One more thing

before I go back to changing diapers: from the ever-excellent Secrecy News comes a link to this report from retired US Army General Barry McCaffrey on his visit to the Guantanamo Bay prisons.

The report is well worth reading. As summarized in the newsletter:

"The JTF Guantanamo Detention Center is the most professional, firm, humane and carefully supervised confinement operation that I have ever personally observed," he stated.At the same time, "Much of the international community views the Guantanamo Detention Center as a place of shame and routine violation of human rights. This view is not correct. However, there will be no possibility of correcting that view.""There is now no possible political support for Guantanamo going forward," Gen. McCaffrey wrote.

McCafferey acknowledges in the report that "During the first 18 months of the war on terror there were widespread, systematic abuses of detainees under US control in Iraq, Afghanistan and Guantanamo. Some were murdered and hundreds were tortured or abused. This caused enormous damage to U.S. military operations and created significant and enduring damage to US international standing."

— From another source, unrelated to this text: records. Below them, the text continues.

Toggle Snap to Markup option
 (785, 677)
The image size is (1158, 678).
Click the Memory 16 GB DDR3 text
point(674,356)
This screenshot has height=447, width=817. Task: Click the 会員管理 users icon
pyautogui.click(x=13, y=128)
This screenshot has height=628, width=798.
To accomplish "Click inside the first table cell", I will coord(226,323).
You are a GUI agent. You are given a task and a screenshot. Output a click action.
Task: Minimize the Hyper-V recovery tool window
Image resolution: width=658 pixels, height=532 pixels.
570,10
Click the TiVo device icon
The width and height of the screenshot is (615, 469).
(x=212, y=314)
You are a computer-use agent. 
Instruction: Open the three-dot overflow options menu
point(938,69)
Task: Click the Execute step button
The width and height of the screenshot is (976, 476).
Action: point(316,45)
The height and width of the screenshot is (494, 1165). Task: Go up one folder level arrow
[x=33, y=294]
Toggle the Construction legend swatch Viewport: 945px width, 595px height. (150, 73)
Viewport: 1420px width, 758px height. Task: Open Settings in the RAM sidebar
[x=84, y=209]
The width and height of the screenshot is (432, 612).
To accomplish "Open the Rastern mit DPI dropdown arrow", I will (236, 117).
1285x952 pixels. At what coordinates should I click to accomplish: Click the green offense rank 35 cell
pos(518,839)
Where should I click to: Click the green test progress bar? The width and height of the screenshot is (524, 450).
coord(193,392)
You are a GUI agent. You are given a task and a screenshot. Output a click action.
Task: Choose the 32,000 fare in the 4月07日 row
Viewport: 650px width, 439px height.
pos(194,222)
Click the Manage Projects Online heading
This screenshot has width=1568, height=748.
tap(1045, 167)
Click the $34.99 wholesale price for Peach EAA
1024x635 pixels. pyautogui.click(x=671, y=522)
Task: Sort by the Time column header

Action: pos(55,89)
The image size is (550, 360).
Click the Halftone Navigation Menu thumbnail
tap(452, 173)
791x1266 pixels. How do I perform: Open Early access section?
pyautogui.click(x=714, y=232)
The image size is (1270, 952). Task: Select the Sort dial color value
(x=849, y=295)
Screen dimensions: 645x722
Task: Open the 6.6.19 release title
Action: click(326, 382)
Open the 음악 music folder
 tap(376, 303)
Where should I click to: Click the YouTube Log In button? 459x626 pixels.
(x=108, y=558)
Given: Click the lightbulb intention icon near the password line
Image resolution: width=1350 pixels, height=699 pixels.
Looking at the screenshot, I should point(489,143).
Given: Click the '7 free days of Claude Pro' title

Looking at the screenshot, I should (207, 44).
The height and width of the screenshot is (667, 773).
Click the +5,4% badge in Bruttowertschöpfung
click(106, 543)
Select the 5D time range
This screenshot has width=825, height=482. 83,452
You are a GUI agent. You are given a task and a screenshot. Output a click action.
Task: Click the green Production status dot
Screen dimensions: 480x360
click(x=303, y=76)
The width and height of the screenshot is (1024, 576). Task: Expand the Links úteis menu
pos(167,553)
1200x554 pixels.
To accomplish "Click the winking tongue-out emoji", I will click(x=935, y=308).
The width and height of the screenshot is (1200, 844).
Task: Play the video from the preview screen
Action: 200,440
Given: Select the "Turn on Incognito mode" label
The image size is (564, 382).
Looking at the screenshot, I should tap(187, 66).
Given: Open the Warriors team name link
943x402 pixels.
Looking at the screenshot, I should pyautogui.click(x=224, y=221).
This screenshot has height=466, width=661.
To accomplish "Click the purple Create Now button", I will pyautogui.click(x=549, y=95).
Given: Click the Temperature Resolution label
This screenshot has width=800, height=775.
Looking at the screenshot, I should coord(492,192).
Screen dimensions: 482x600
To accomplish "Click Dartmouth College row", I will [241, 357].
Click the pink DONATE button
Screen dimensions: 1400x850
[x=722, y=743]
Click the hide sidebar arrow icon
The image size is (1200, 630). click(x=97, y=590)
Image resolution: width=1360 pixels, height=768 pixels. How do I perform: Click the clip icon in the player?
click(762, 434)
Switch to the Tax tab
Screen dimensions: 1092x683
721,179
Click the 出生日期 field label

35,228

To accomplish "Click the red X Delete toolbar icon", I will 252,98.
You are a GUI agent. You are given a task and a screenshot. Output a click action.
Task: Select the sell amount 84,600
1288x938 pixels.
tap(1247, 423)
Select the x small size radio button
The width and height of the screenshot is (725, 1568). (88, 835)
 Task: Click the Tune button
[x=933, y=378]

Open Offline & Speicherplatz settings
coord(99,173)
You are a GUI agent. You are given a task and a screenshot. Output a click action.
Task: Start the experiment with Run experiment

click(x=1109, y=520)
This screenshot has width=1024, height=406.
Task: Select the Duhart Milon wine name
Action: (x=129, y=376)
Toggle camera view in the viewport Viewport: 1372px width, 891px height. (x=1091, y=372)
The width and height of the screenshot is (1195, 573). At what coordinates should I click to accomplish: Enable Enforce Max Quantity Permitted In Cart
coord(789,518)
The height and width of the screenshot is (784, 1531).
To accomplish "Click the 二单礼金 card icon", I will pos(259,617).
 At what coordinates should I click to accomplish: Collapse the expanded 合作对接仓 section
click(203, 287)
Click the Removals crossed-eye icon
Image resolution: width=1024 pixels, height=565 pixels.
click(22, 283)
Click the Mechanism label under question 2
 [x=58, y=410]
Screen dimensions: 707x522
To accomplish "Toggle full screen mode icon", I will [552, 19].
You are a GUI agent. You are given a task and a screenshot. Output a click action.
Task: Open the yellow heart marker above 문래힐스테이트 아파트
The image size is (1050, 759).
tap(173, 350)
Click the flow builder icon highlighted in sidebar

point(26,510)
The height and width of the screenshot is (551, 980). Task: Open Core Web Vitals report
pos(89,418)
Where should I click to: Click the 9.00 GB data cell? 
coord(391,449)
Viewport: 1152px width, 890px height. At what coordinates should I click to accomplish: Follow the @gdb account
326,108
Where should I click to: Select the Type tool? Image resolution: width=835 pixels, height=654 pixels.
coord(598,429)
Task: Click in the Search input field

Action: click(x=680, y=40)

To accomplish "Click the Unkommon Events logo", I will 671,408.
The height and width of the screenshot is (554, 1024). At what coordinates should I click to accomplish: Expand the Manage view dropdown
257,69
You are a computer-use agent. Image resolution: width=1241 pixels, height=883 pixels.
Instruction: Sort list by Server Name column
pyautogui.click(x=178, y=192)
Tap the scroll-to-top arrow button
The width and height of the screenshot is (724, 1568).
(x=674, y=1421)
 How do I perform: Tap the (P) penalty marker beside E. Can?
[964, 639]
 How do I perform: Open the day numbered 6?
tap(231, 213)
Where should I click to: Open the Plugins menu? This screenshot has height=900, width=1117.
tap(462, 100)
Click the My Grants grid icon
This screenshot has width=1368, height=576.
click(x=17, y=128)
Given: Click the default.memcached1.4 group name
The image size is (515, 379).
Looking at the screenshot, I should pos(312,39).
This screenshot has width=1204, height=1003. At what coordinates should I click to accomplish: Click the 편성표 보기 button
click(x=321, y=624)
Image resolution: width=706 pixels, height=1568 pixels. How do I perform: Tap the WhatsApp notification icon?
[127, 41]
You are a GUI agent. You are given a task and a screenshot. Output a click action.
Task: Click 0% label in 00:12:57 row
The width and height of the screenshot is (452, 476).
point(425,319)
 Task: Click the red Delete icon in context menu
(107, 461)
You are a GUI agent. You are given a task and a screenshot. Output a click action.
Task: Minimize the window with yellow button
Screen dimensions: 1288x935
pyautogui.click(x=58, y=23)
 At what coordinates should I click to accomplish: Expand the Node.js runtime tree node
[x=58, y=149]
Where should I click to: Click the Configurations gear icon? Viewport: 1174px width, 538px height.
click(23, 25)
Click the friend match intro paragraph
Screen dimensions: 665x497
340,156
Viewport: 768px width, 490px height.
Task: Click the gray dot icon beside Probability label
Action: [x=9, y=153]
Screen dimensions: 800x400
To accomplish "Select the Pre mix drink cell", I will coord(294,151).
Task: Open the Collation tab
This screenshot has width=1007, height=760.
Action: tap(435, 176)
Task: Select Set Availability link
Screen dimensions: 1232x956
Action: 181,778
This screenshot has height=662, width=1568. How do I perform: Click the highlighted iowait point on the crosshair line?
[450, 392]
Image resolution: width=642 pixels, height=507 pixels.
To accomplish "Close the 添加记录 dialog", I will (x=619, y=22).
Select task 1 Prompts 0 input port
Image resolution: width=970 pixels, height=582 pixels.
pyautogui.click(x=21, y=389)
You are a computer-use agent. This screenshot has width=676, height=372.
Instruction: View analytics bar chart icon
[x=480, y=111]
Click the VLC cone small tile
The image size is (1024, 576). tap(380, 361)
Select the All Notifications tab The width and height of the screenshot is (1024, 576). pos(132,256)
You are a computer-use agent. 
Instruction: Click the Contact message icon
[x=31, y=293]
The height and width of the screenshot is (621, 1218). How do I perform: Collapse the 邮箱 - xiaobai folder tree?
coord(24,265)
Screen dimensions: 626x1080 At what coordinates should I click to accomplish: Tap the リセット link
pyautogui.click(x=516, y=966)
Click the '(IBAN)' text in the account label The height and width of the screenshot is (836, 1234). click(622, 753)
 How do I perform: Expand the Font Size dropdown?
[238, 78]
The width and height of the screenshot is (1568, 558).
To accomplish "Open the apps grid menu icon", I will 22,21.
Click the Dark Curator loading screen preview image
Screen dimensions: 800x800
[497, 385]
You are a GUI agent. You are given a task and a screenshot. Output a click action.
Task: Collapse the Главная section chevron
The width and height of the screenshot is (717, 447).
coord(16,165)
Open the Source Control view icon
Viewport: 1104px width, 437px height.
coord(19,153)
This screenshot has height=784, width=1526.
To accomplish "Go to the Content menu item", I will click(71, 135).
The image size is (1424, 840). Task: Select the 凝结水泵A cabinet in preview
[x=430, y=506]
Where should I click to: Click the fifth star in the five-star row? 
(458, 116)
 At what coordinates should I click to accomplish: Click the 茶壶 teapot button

Yet nowhere in this report does he seem to realize that the U.S. also was condemned for its lawlessness:

The great value of the platform of Guantanamo was that it was a military space in which no Federal District Court had primary jurisdiction. For that reason alone, Gitmo has over the past 45 years been the location of choice for US migrant refugee operations (no appeal to the INS process) as well as other secret operations. No applicable foreign law, no foreign diplomatic intervention, no Federal Court civil orders, no nosy intervention by a US Ambassador -- only the exercise of unilateral military power and the tool of the Uniform Code of Military Justice. It was the perfect deal. No more.

The mourning of the loss of a place over which no court had jurisdiction, into which no "nosy " US ambassador could look, is entirely unbecoming of any democracy -- let alone one that views itself as the Great Vending Machine of Liberty. Yet this point flies right past the nose of a man who gives an otherwise straightforward and unblinking account of Gitmo's failures.